I'm reading this tutorial about Bookshelf. Bookshelf uses Bluebird promises. There's quite a few examples that look something like this:

var getEvents = function(participantId) {  
  return new models.Participant()
    .query({where: {id: participantId}})
    .fetch({withRelated: ['events'], require: true})
    .then(function(model) {
      return model;
    });
};

I'm still not comfortable with promises, but from what I've learned so far this seems odd. My question is, is the above function exactly the same as returning fetch() directly and leaving off the final then():

var getEvents = function(participantId) {  
  return new models.Participant()
    .query({where: {id: participantId}})
    .fetch({withRelated: ['events'], require: true});
};

That is, it still does the same thing, returns the same promise, can be called in the same way, etc?

From what I understand, the parameter to the function passed to then gets the return value of the previous promise in the chain. So, it seems to me like .then(function (a) { return a; }) in general is just a no-op. Right?

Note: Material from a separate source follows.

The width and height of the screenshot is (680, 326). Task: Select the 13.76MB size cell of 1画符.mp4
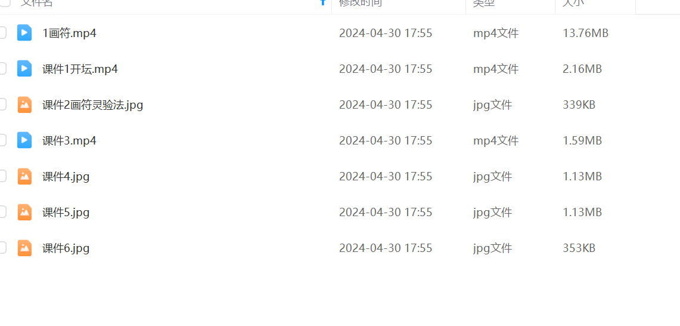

If they aren't the same, what's the difference? What's going on and why did the author write it that way?

like image 277
Jason C Avatar asked Dec 11 '16 17:12

Jason C


2 Answers

It seems to me like .then(function (a) { return a; }) is just a no-op. Right?

Yes.1

It is useless and should be omitted.

What's going on and why did the author write it that way?

It's a blunder. Or the author didn't understand promises.

1: If they aren't the same, what's the difference?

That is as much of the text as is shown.